_TASK DIRECTIONS_.
Would you transcribe only the lines from the one holding "Task: Click View Order for order #5601" through the end of the material, exactly, without any pictures?
##############################
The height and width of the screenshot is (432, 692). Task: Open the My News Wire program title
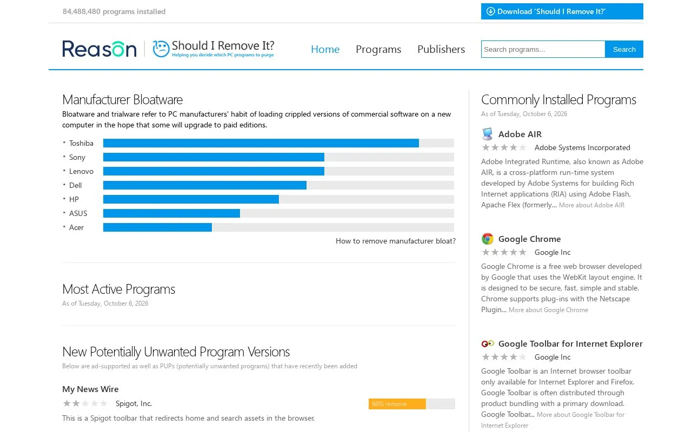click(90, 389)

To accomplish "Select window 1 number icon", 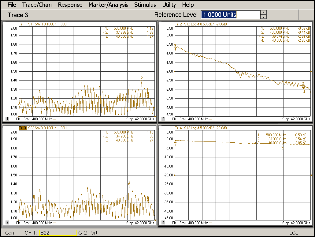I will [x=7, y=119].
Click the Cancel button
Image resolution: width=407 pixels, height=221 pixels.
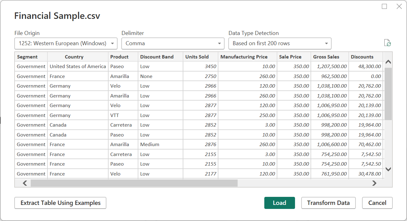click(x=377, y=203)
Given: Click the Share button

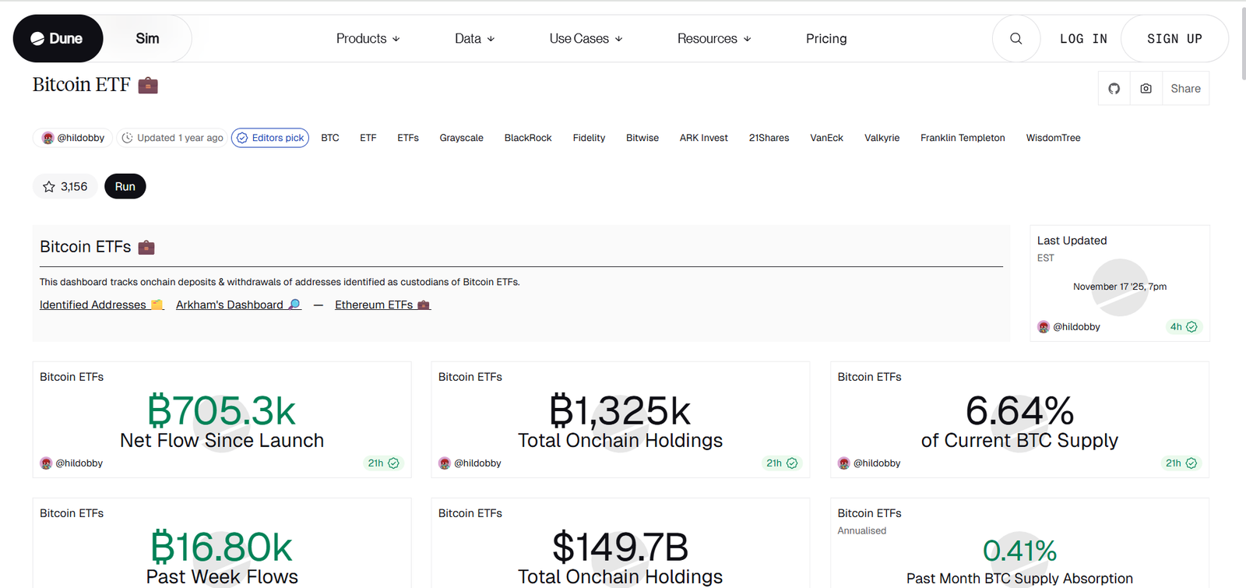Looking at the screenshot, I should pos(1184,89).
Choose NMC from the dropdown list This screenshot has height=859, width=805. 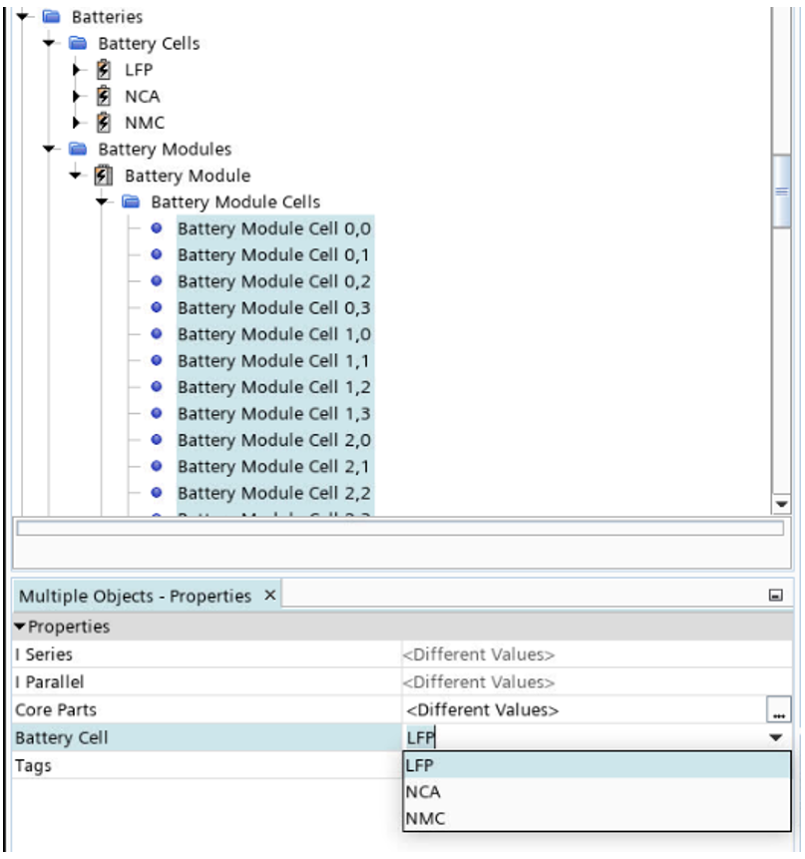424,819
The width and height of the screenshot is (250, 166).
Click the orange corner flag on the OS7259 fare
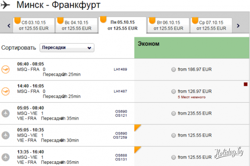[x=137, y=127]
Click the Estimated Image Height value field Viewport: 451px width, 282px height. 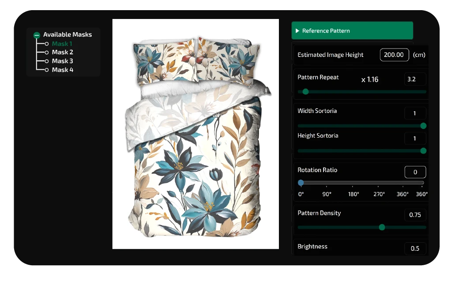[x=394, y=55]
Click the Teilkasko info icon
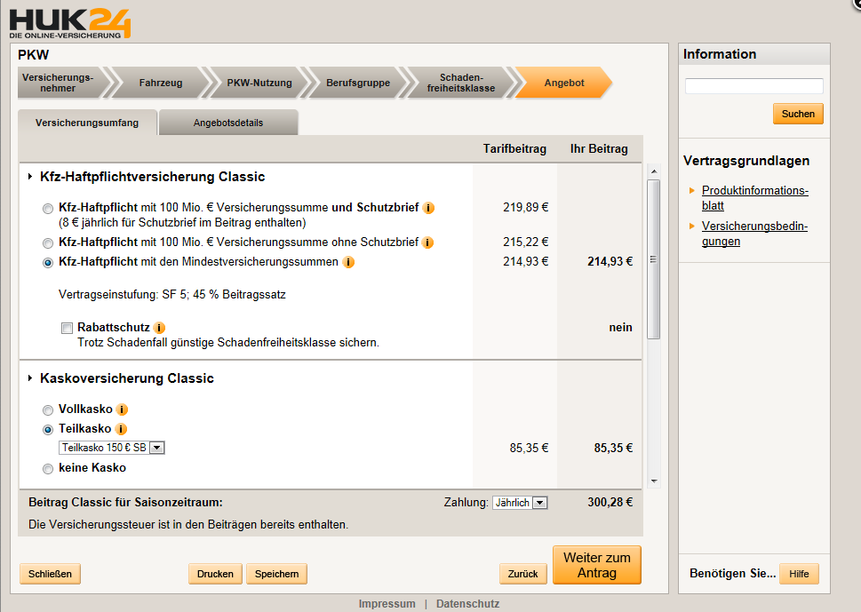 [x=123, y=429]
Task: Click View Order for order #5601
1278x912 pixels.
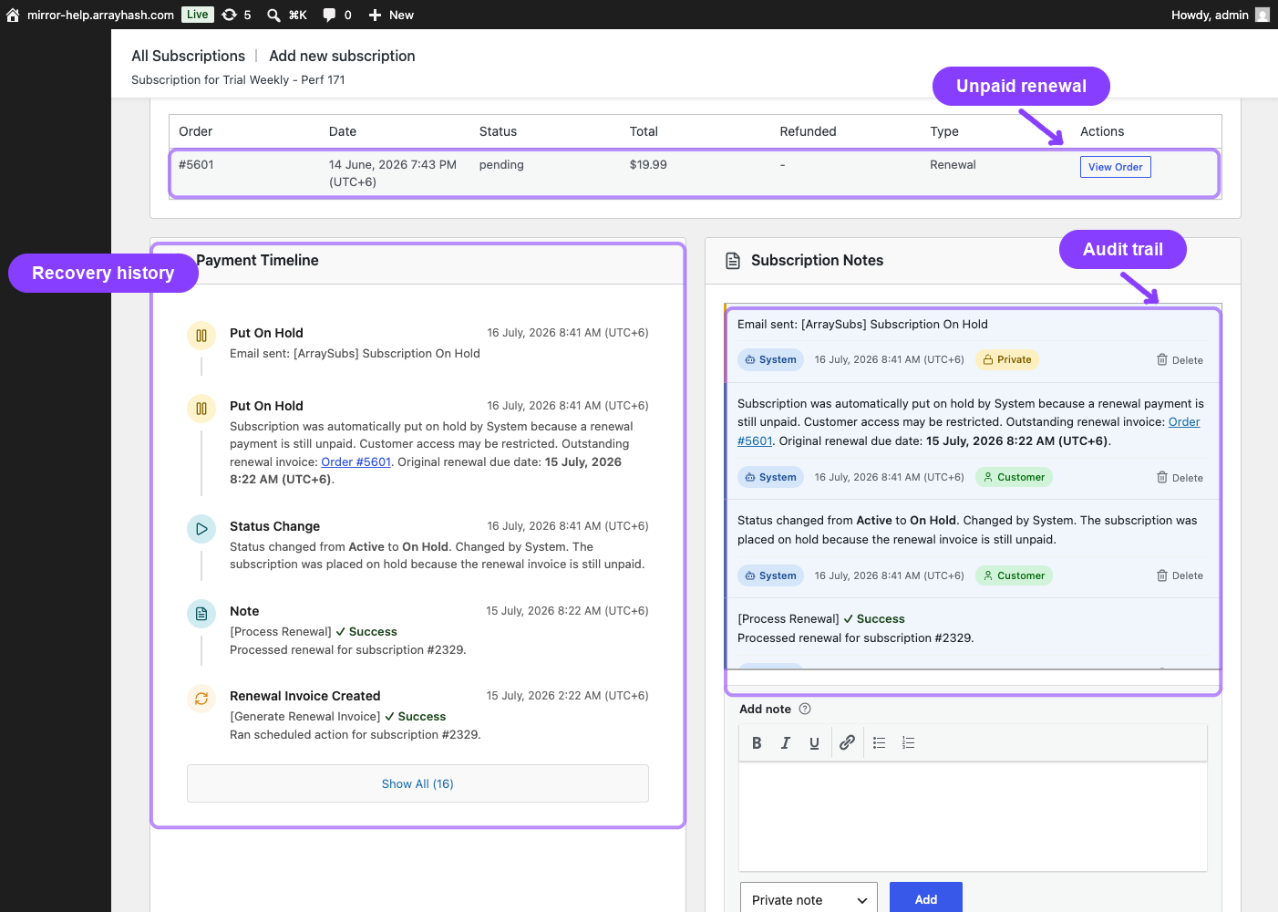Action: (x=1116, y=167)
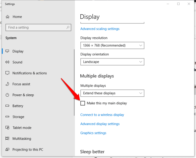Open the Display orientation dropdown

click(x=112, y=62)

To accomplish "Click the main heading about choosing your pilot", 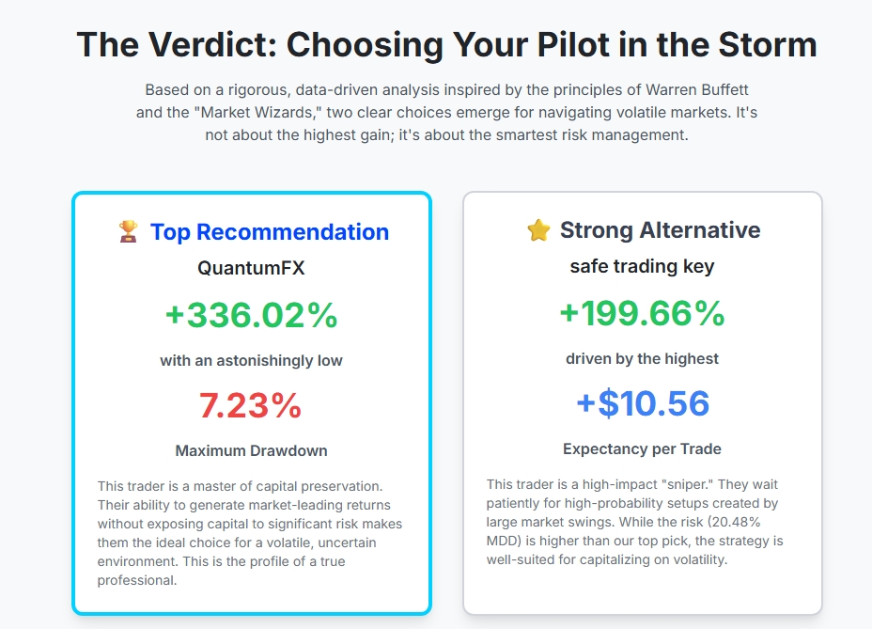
##############################
_TASK SOLUTION_.
Task: Click View Order for order #5601
1278x912 pixels.
Action: (x=1116, y=167)
Open the Display orientation dropdown

click(x=112, y=62)

To accomplish "Click the main heading about choosing your pilot", 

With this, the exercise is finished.